=== Task to complete ===
Exact copy, no pictures: return all the data below as written.

[Stored data entries]
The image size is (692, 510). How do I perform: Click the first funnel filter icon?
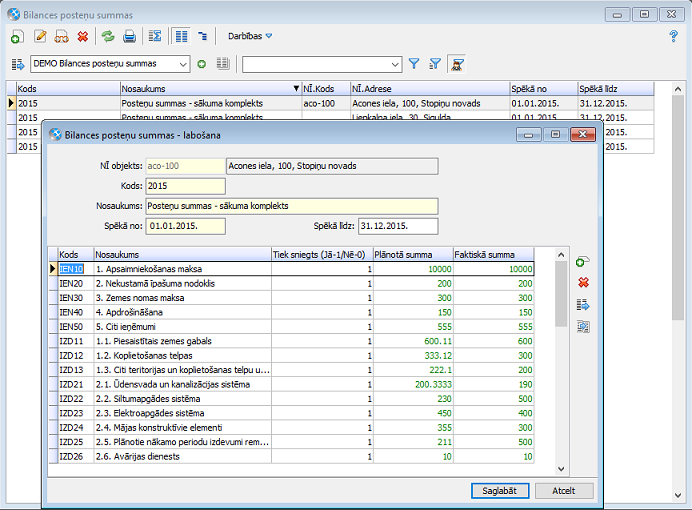coord(414,64)
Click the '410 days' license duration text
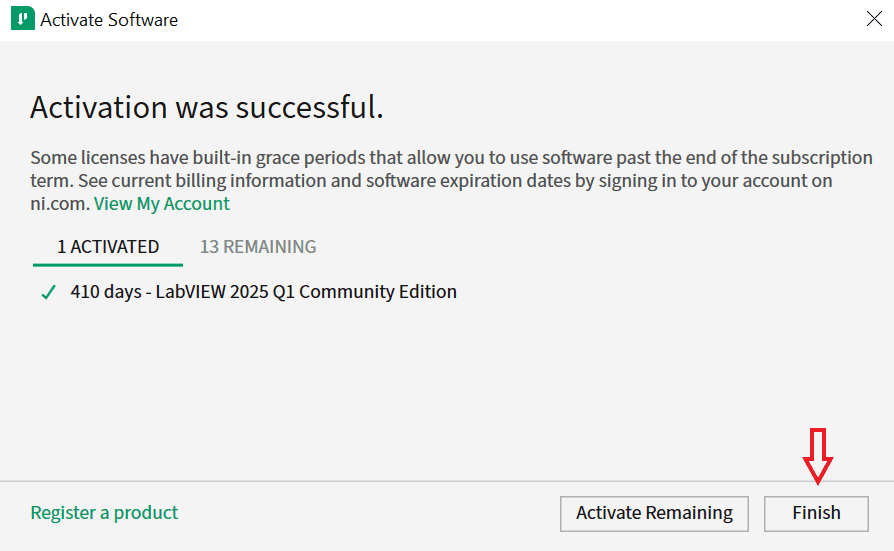Image resolution: width=894 pixels, height=551 pixels. (x=109, y=292)
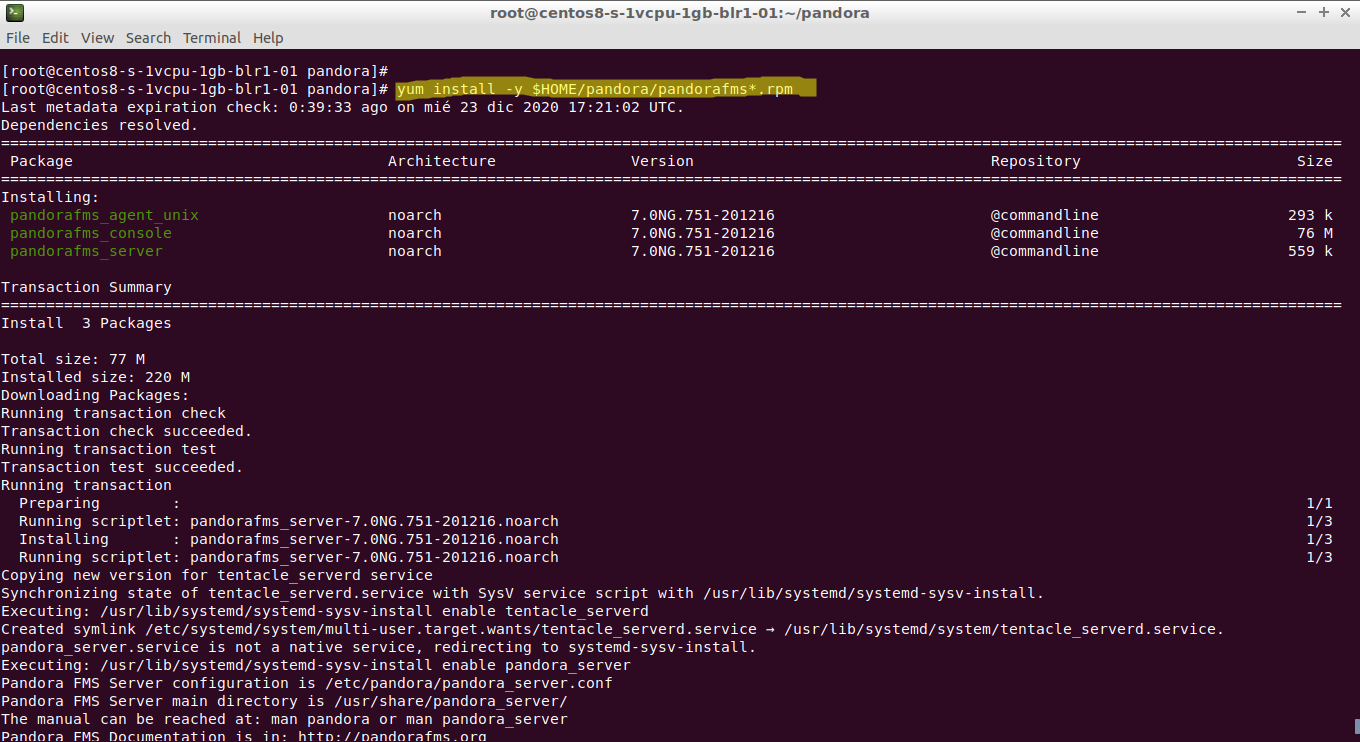Maximize the terminal window
The width and height of the screenshot is (1360, 742).
[x=1324, y=13]
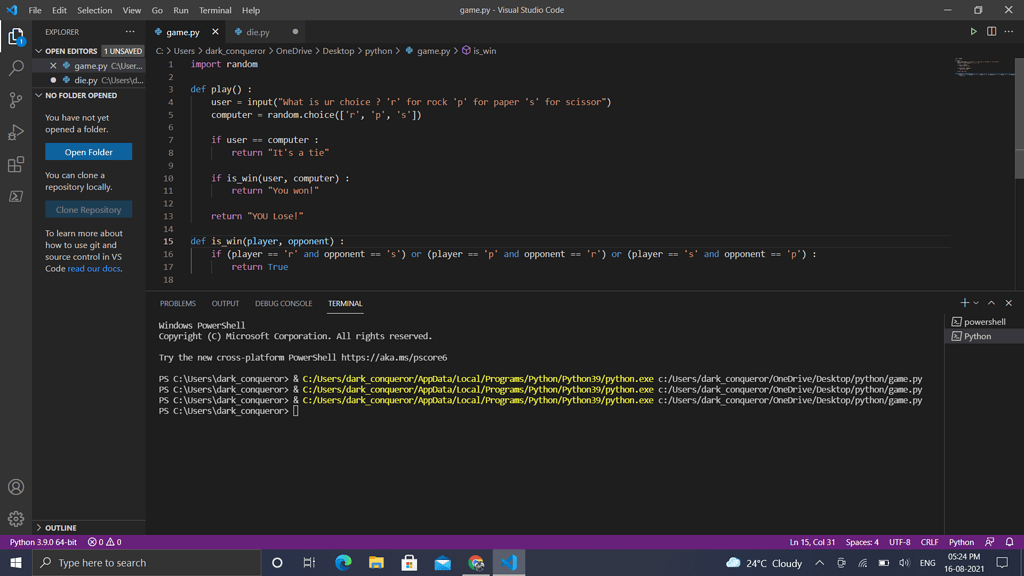Open the Run and Debug view
This screenshot has height=576, width=1024.
tap(16, 132)

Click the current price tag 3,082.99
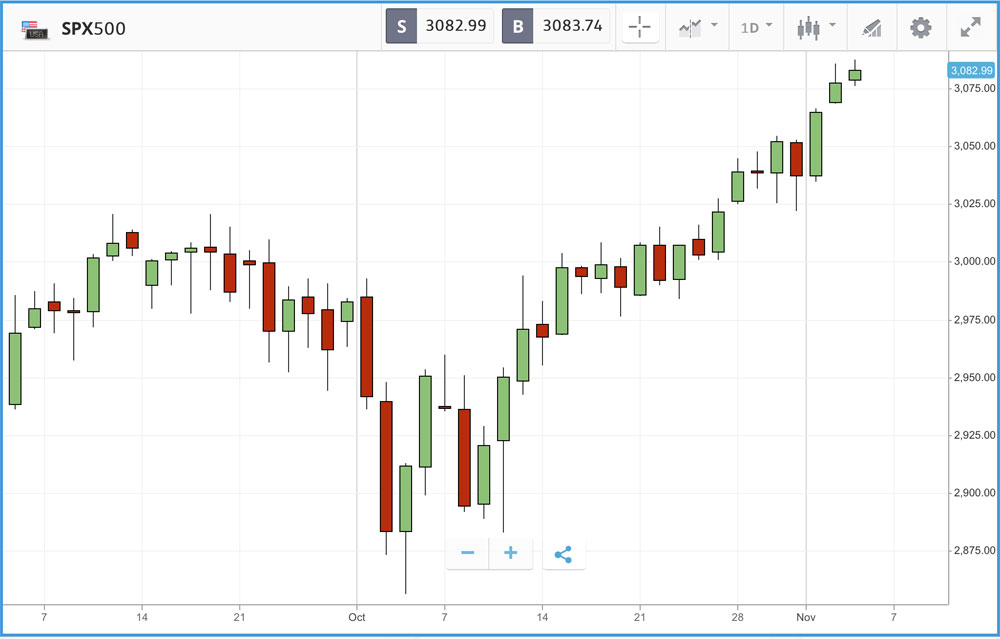pyautogui.click(x=970, y=70)
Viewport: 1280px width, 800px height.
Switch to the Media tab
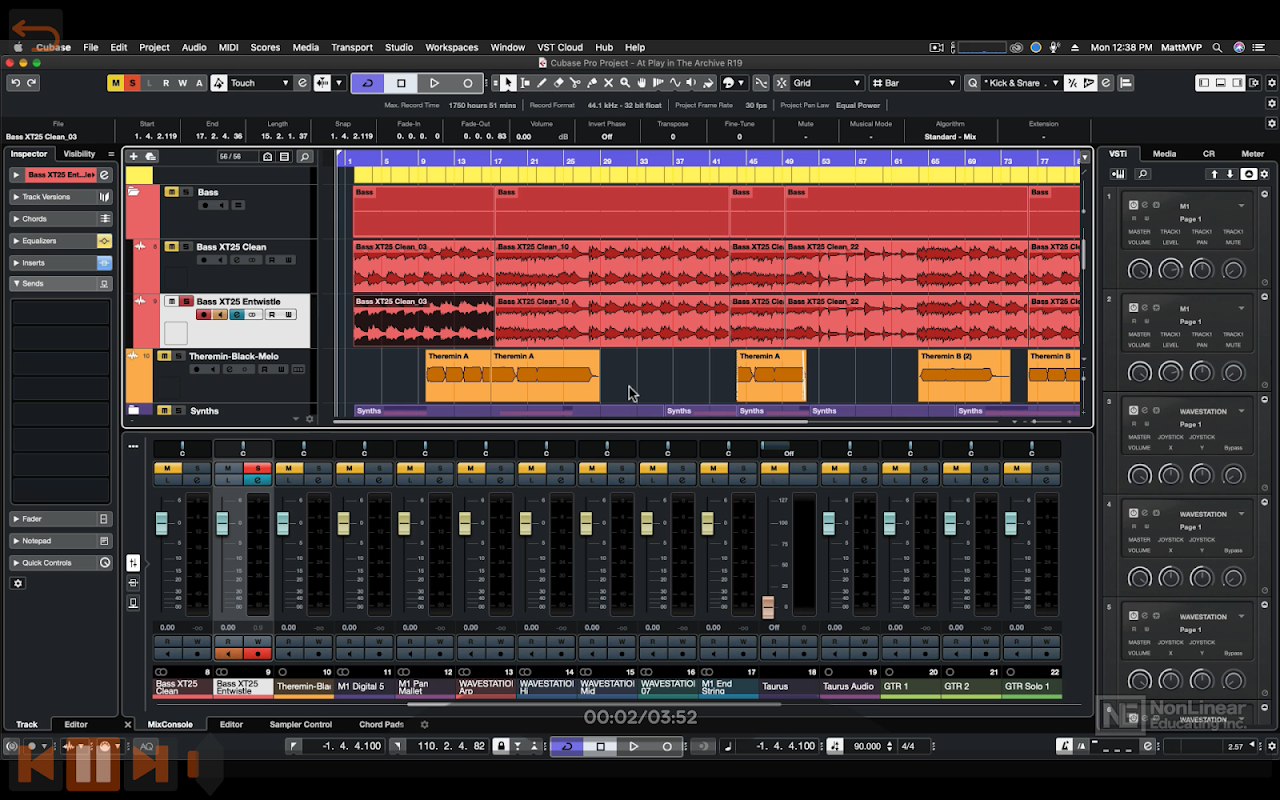tap(1164, 154)
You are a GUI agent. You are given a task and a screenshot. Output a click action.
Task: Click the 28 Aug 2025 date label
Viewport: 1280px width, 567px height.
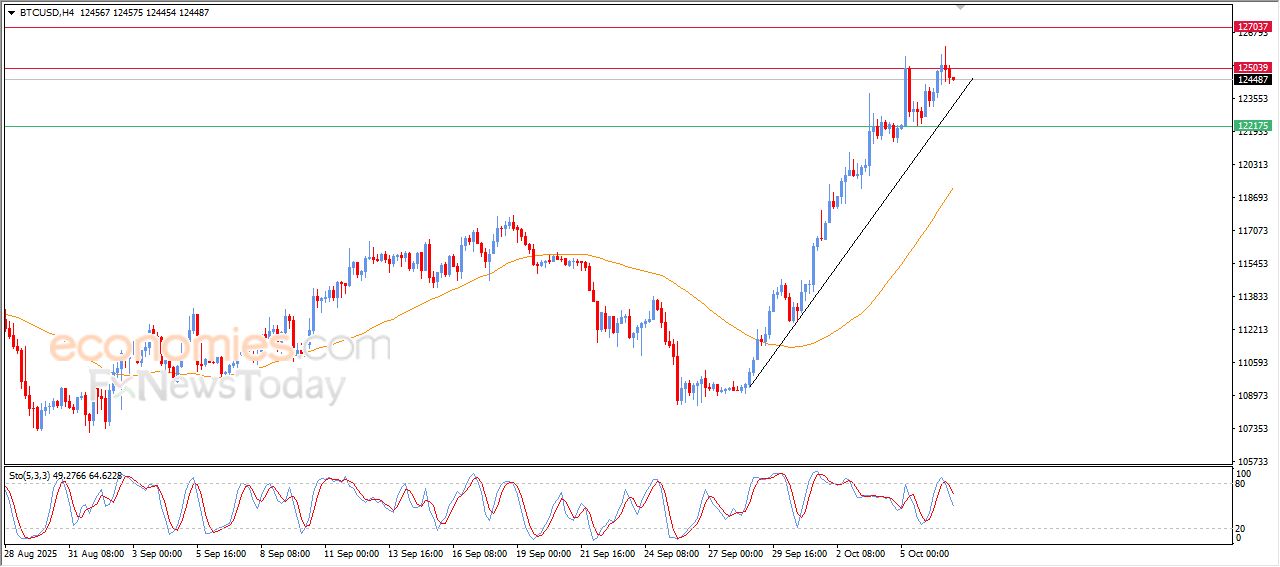(x=31, y=552)
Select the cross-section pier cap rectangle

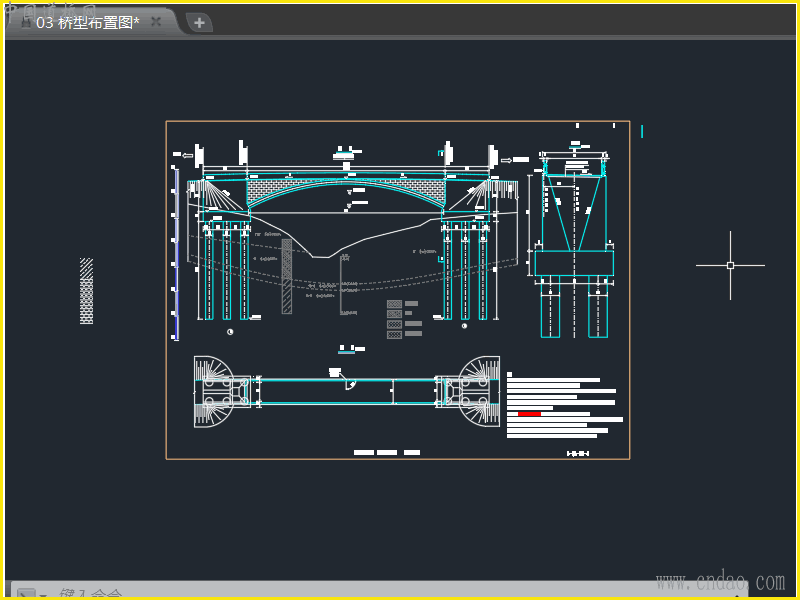click(x=573, y=264)
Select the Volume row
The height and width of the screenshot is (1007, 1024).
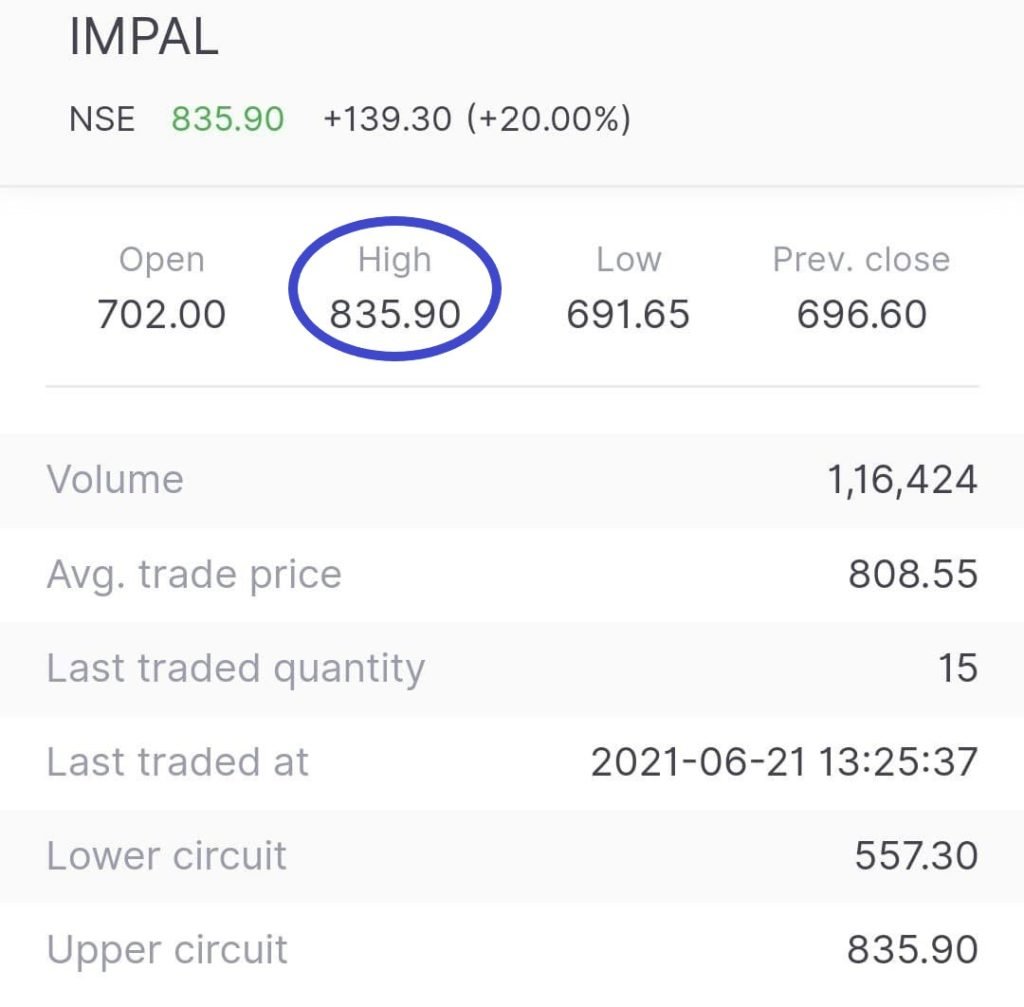[x=114, y=480]
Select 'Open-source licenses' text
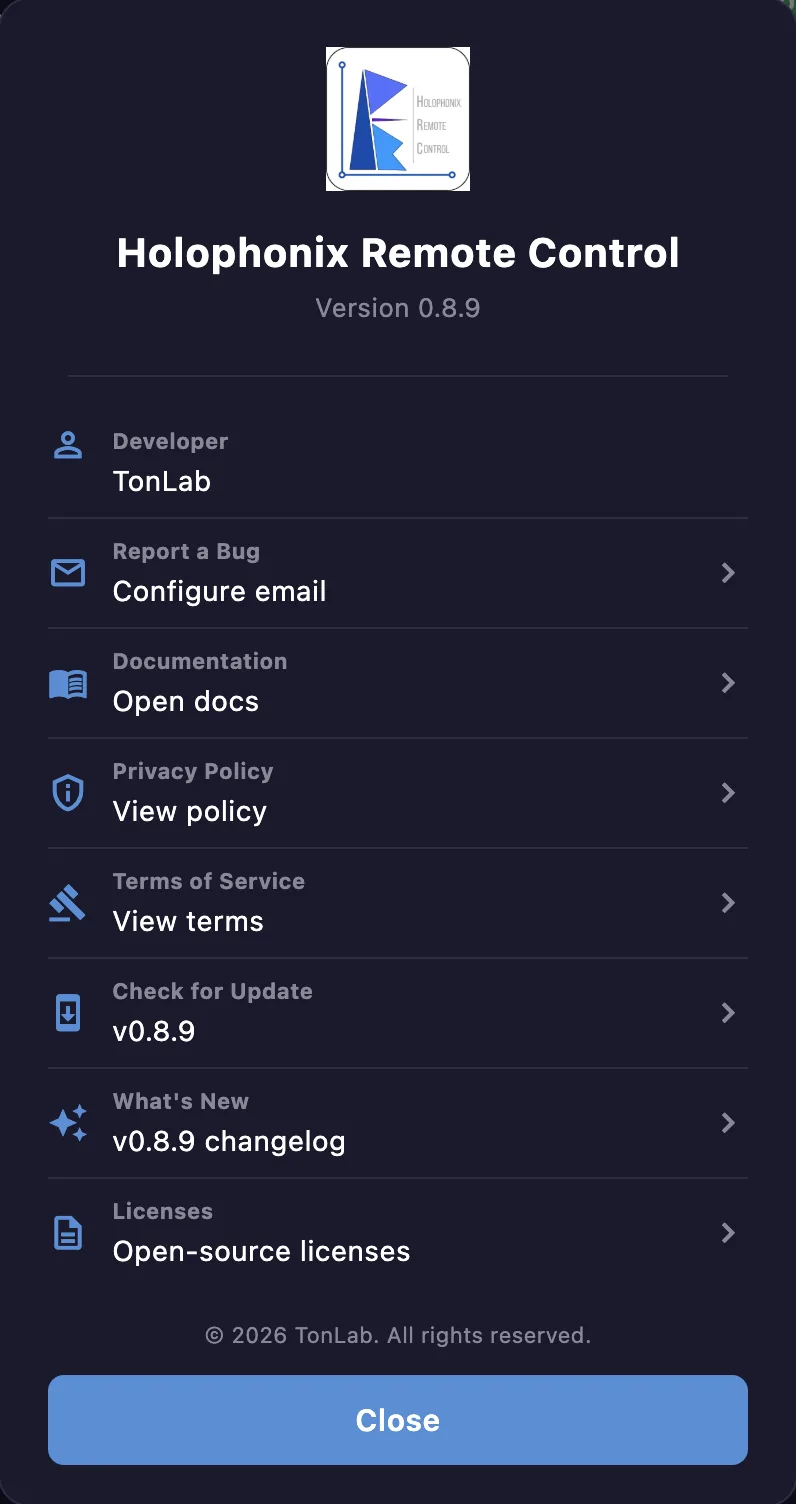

=== Solution to the exercise ===
The image size is (692, 510). How do I perform: Click the first funnel filter icon?
coord(414,64)
Click the '410 days' license duration text
Image resolution: width=894 pixels, height=551 pixels. (x=109, y=292)
Maximize the terminal window
The width and height of the screenshot is (1360, 742).
[x=1324, y=13]
Open the Run and Debug view
This screenshot has height=576, width=1024.
tap(16, 132)

Click the current price tag 3,082.99
pyautogui.click(x=970, y=70)
Viewport: 1280px width, 800px height.
Switch to the Media tab
tap(1164, 154)
You are a GUI agent. You are given a task and a screenshot. Output a click action.
Task: Click the 28 Aug 2025 date label
Viewport: 1280px width, 567px height.
(x=31, y=552)
Select the cross-section pier cap rectangle

click(x=573, y=264)
Select the Volume row
The height and width of the screenshot is (1007, 1024).
[x=114, y=480]
Select 'Open-source licenses' text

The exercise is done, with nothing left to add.